Maasai Shuka by P Wamaitha N’gang’a, Mixed Media: Photograph: Mixed media-Digital image on Paper, 8-1/2″ x 11 inches
The portraits in this project pay homage to the Himba women of Namibia, renowned for their sculptural beauty, their decorated hairstyles, and their red ochre daubed skins. They live a life of almost extreme isolation in Namibia’s Kaokoland. They are a semi-nomadic, pastoral people who breed cattle and goats. The Himba women apply otjize, a paste of butter, fat, red ochre, and the aromatic resin of the omazumba shrub, each morning to their skin and hair. It gives them a distinctive red hue. Worn for beautification, otjize gives protection to their skin from the harsh climate. The rich red of the earth and blood symbolizes life.

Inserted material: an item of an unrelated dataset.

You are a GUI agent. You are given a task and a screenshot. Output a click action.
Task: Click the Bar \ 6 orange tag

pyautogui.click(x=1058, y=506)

P. Wamaitha Ng’ang’a (born 1982) is a Kenyan-British visual artist and photographer based in London, England. Using mixed media and photography, Wamaitha creates works that confront contemporary issues on women and children rights, social, political and environmental issues and cultural identity. She also works with self-portraiture in the realm of art therapy and symbolism communication, exploring the interconnections of nature, spirituality and healing. This process is a personal catharsis and reconciliation of the physical and psychological journey as she deals with her health. She studied Photography (First class BA Hons) and Media, Campaigning and Social Change (MA) at the University of Westminster, England.